The methods so far discussed are all categorical indices that are entirely dependent on visual estimation. The other potential approach is actual measurement of the percentage area covered by plaque using digital image analysis of photographs. Smith et al.47 were among the first of several to report such a method. The advantages of a photograph are that it can be assessed at leisure, is a permanent record, and can be viewed on multiple occasions, enabling assessment of reproducibility, which was found to be excellent in this study. However, this study was not carried out on patients with orthodontic appliances in place. Williams et al.32 had previously used standardized photographic views of disclosed teeth to measure the percentage area of plaque coverage in fixed appliance patients. They compared these results with those obtained using their modification of the Silness and Löe index and concluded that either method could be of value in studies involving fixed appliances, the choice depending on factors of convenience, methodologic considerations, and cost.

It is interesting to note that percentage area measurement of plaque has been used in only one subsequent study—that by Klukowska et al.48 The relative lack of orthodontic studies using this method is probably related to the longer time required—even though direct digital measurement and computation are now used—and the greater technical complexity of the method.

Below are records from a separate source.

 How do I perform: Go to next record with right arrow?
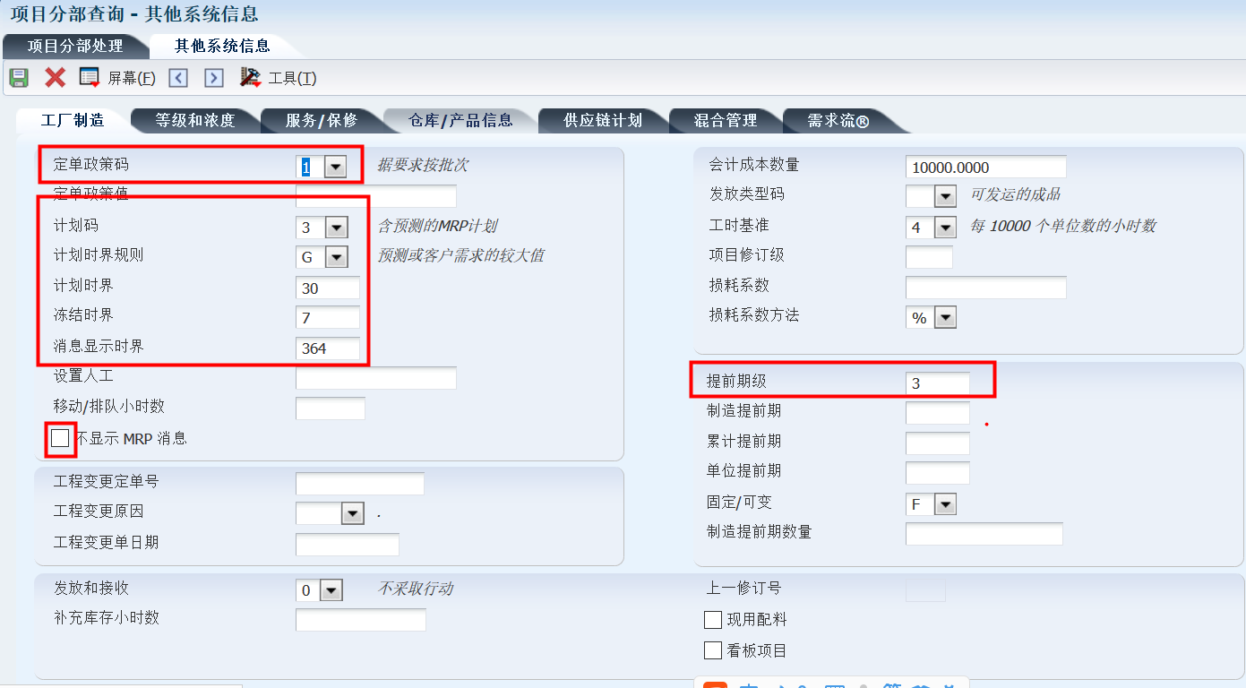(213, 78)
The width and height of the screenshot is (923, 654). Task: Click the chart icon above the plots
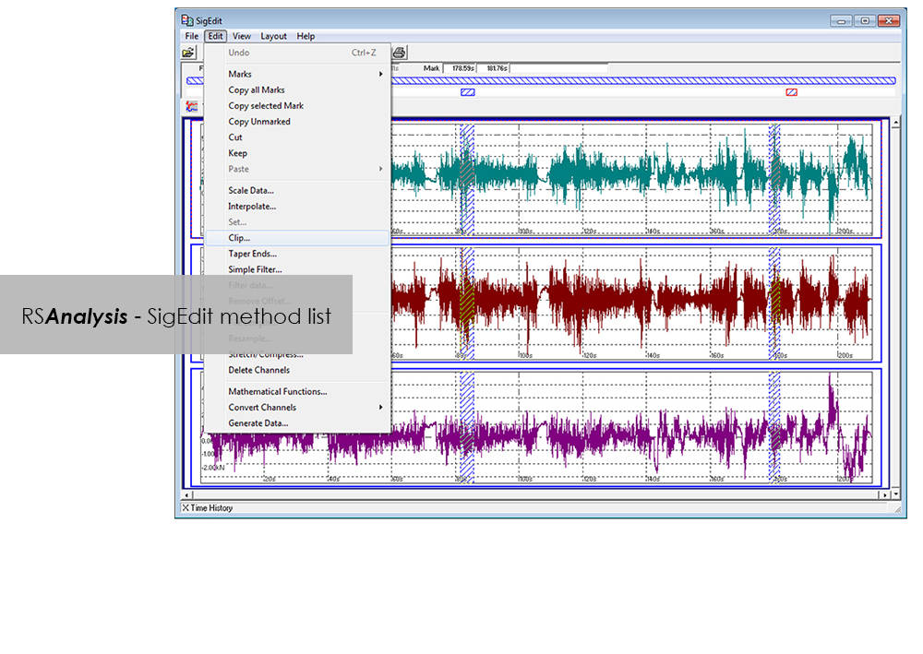192,107
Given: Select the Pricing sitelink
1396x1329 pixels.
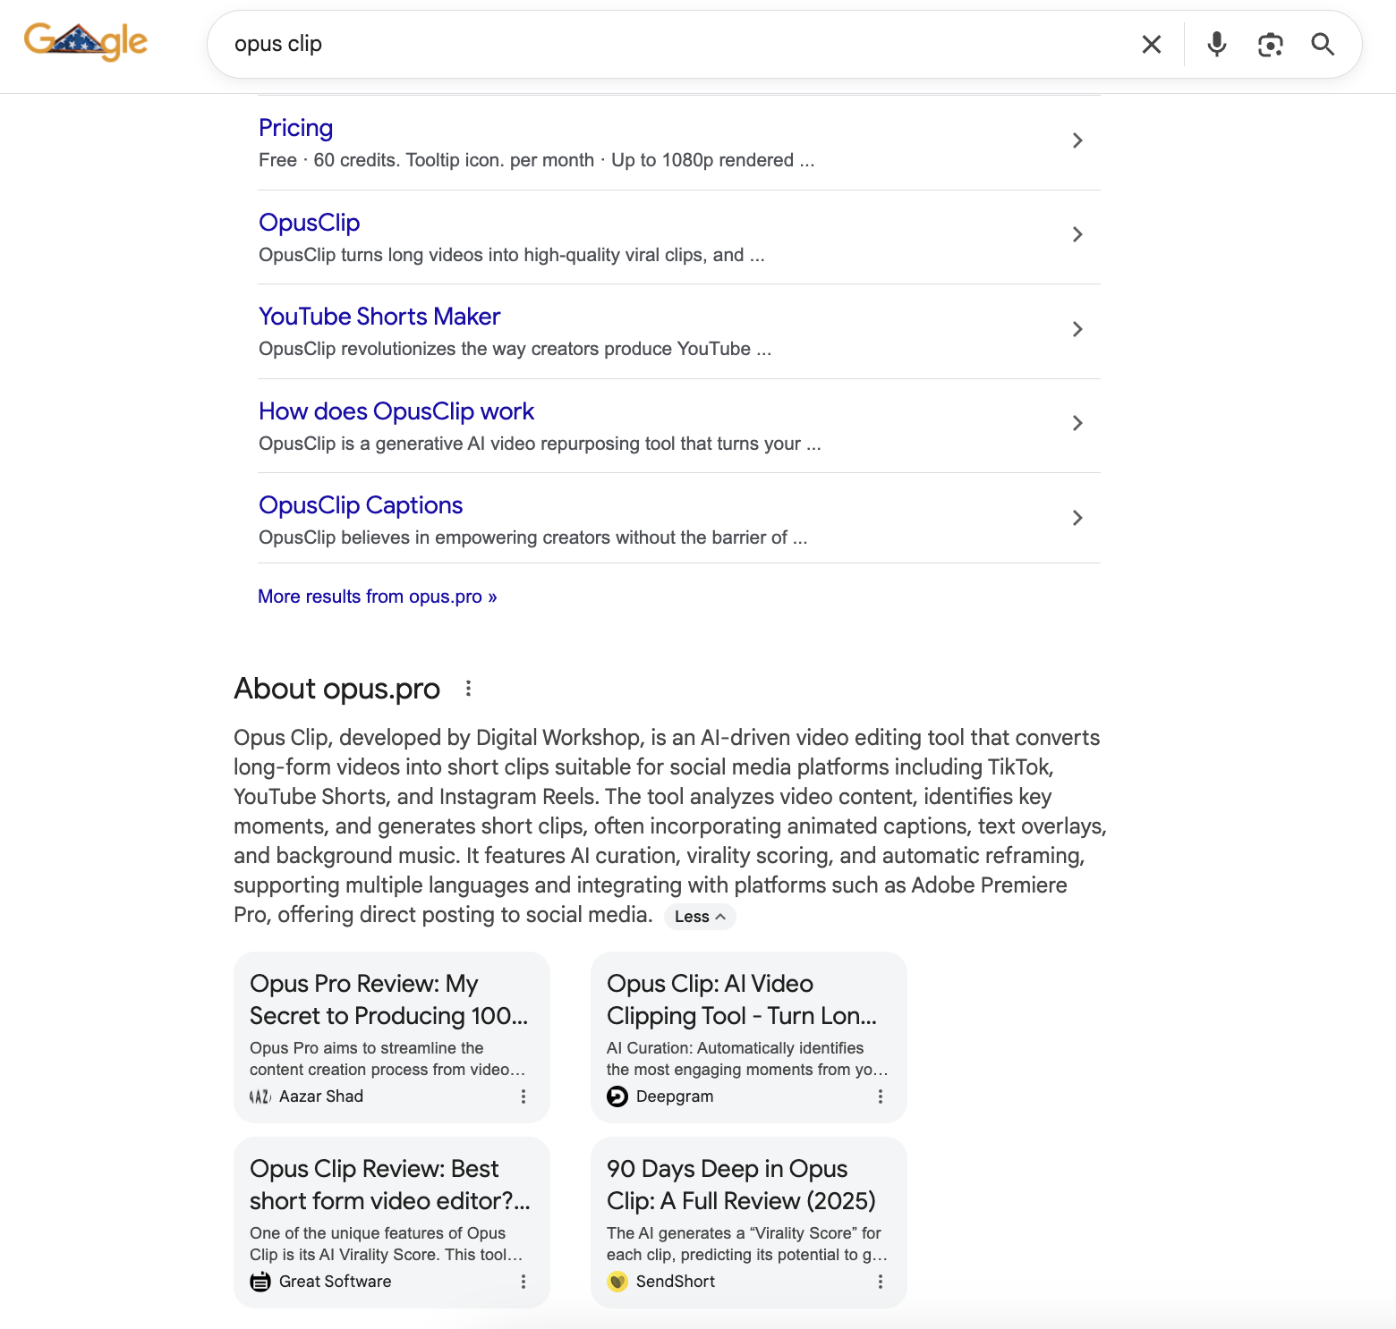Looking at the screenshot, I should [295, 128].
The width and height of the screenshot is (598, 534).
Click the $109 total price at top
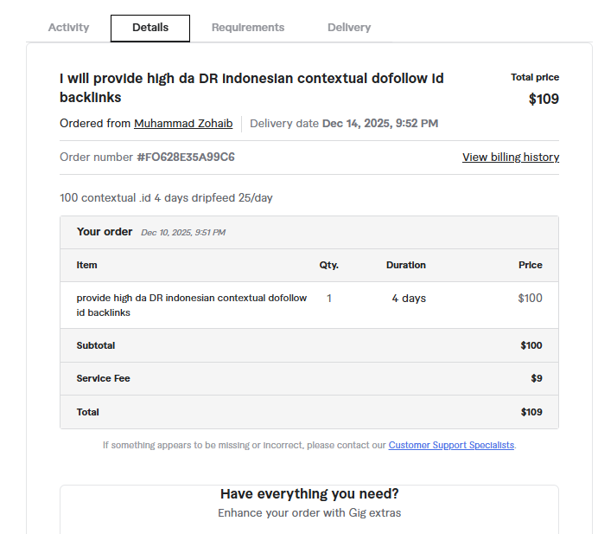click(544, 99)
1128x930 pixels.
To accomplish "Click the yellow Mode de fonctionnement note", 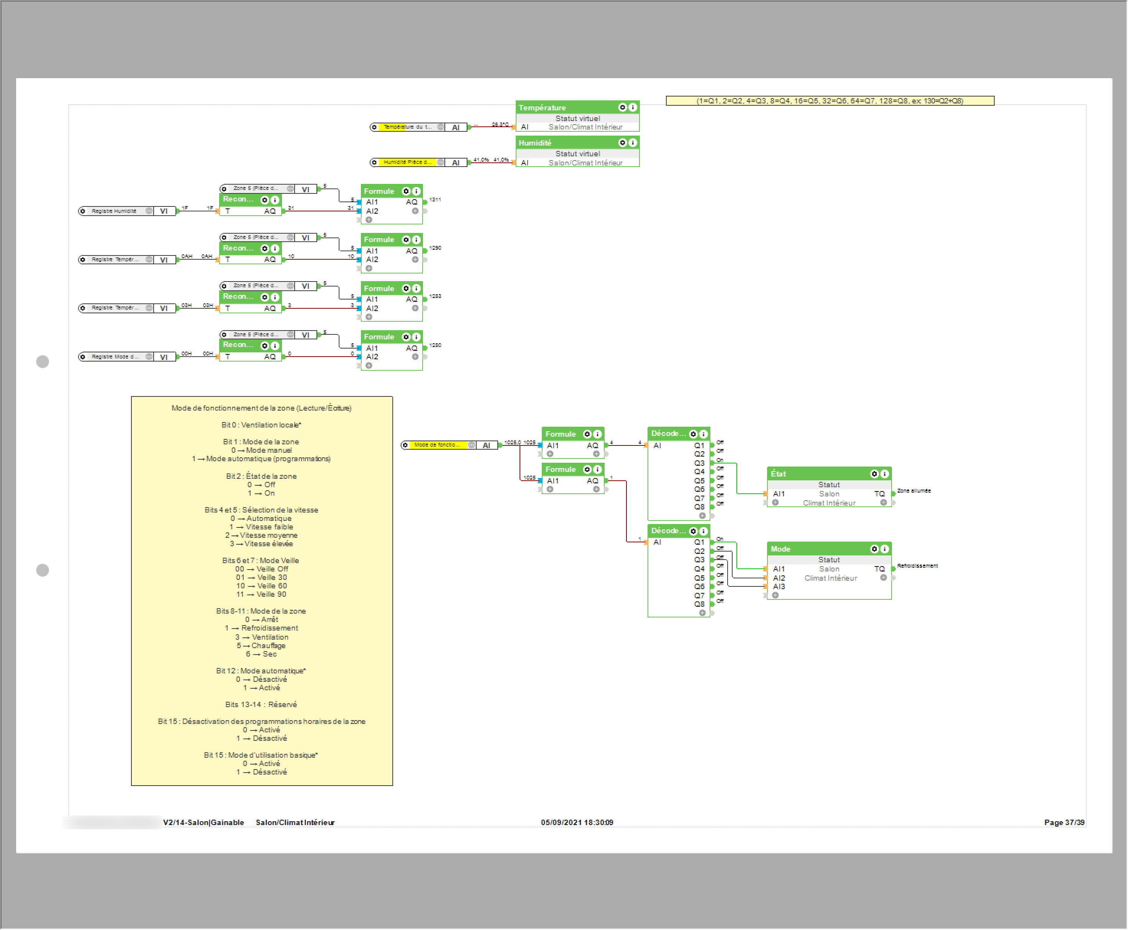I will pyautogui.click(x=262, y=589).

It should be noted that area measurement is not completely immune from an element of subjective judgment and other potential sources of error. These potential errors are probably small in relation to those associated with visual estimation for a categorical index, but they are nevertheless a factor. Klukowska et al.48 used an expert analyst to adapt and apply the pixel color discrimination method of Smith et al. They reported very high reproducibility of the “masking” protocol for identifying tooth boundaries. One potentially powerful refinement of area measurement is a separate analysis for different regions of the labial tooth surface, which Klukowska et al.48 reported and which confirmed the high levels of plaque accumulation behind an archwire.

• Most orthodontic trials have used the original Silness and Löe plaque index. A few more recent studies have used indices specifically designed to score plaque in patients wearing fixed appliances; these are inherently more appropriate if a categorical index is used. The modified Silness and Löe index may be considered the most valid and discriminatory.

• Only two papers have reported the reproducibility of measurements of plaque coverage in orthodontic patients. Digital photographs of disclosed teeth greatly facilitate such analysis.

• Direct digital measurement of percentage plaque coverage is more complex but is likely to prove more valid and more reproducible than categorical indices.